Rawls was in a coma for more than five days and it took nearly a year to recover.

"I really got a new life out of that," he said. "It gave me a whole different outlook. And thank God, because if it didn't happen I probably would have burned myself out like so many other people have done."

He said he began to learn about acceptance, direction, understanding, and perception, traits that he had overlooked in his life.

Cooke, who had 29 Top 40 hits including "You Send Me" and "Chain Gang," died tragically in a Los Angeles hotel shooting in 1964 under circumstances that remain mysterious and controversial.

Rawls made his recording debut in 1962 on Capitol Records, for which he recorded 20 albums in 10 years. His first hit was "Love Is a Hurtin' Thing," which went to No. 1 on the R&B charts and No. 13 on the pop charts in 1966. The song was nominated for two Grammy Awards.

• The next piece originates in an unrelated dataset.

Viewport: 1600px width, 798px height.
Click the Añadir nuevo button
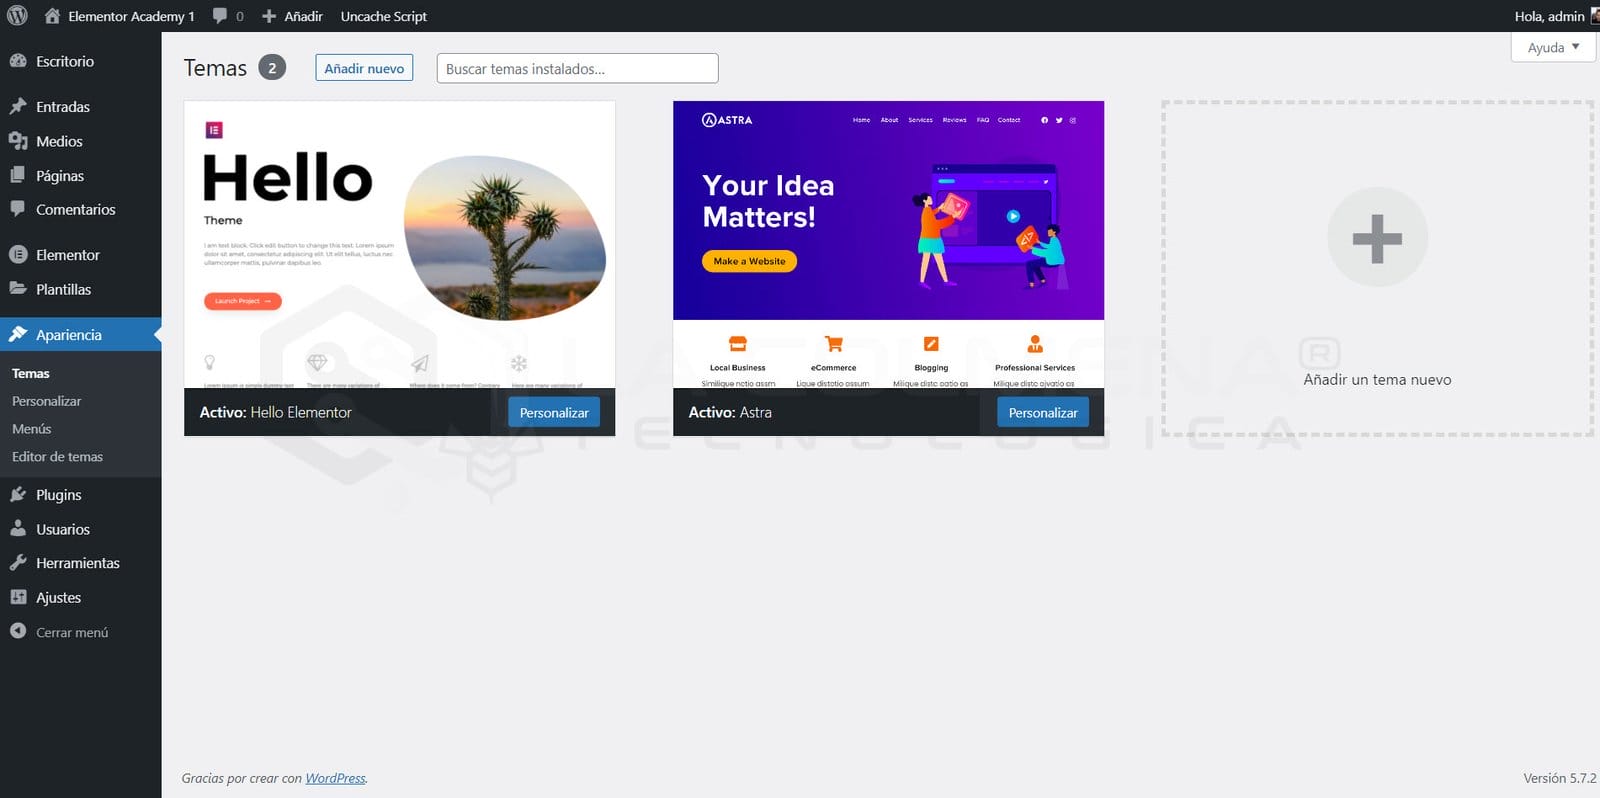coord(364,68)
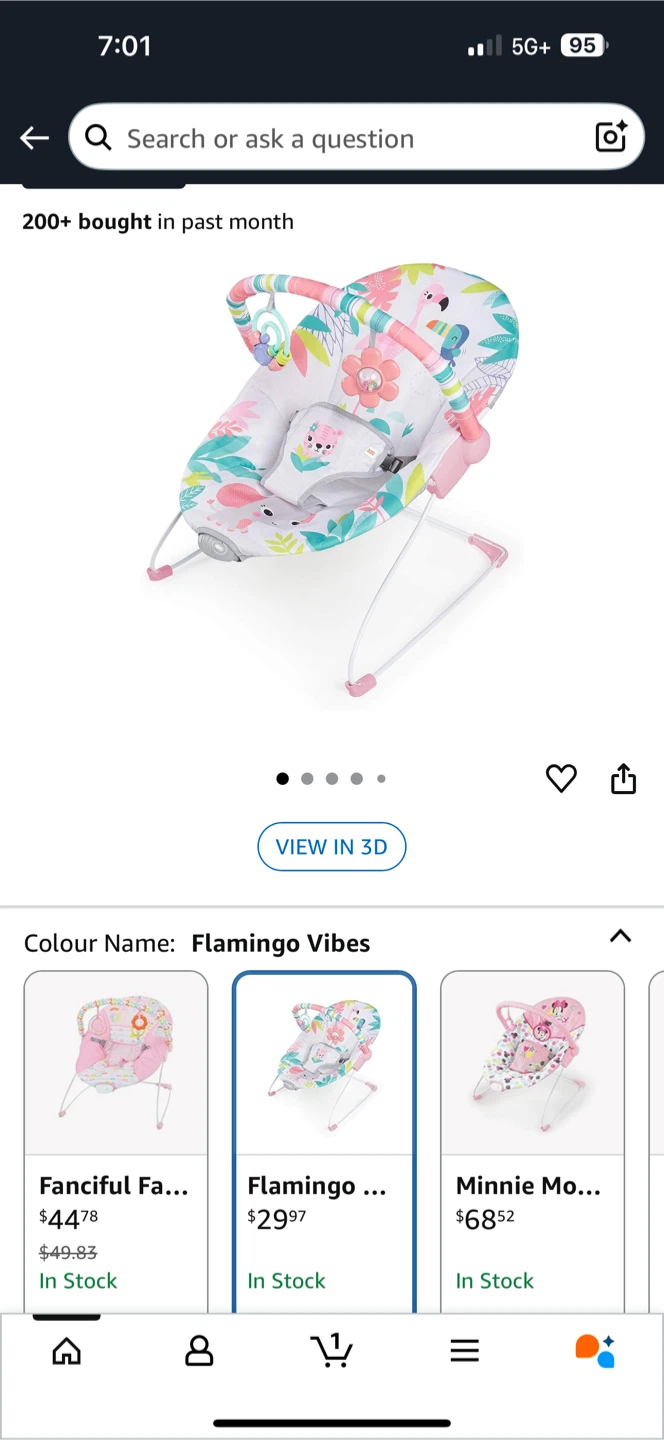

The singer also became known for his hip spoken monologues, speaking the lyrics in a singsong that some observers have called a precursor to rap. He won his first of three Grammys in 1967 for a "rap" on "Dead End Street," taking home a trophy for Best R&B Vocal Performance.

But Rawls doesn't want to be known for contributing to rap, a genre that he believes does not qualify as music.

"How can you put those words together in the same sentence - 'rap' and 'music'?," he said. "I'm not putting it down, but can you really say that rap is music? What I did was storytelling. It had nothing to do with the 'rap attack.'<0x00A6>"

In 1979, Rawls created and starred in a telethon to raise money for the United Negro College Fund, which has raised more than $200 million for scholarships.

"It feels great because I look at the results," Rawls said. "We've been blessed to have some very productive people come out of this - mayors, doctors, lawyers, physicists. People have done really well in their chosen professions and the only reason they were able to fulfill their dreams was because of the college fund."

Lou Rawls will perform with the Toledo Symphony at 8 p.m. tomorrow in the Stranahan Theater, 4645 Heatherdowns Blvd. Tickets, $20 to $50, are available from the symphony at 419-246-8000 or toll free at 1-800-348-1253, online at www.toledosymphony.com, and at Thackeray's Books Westgate.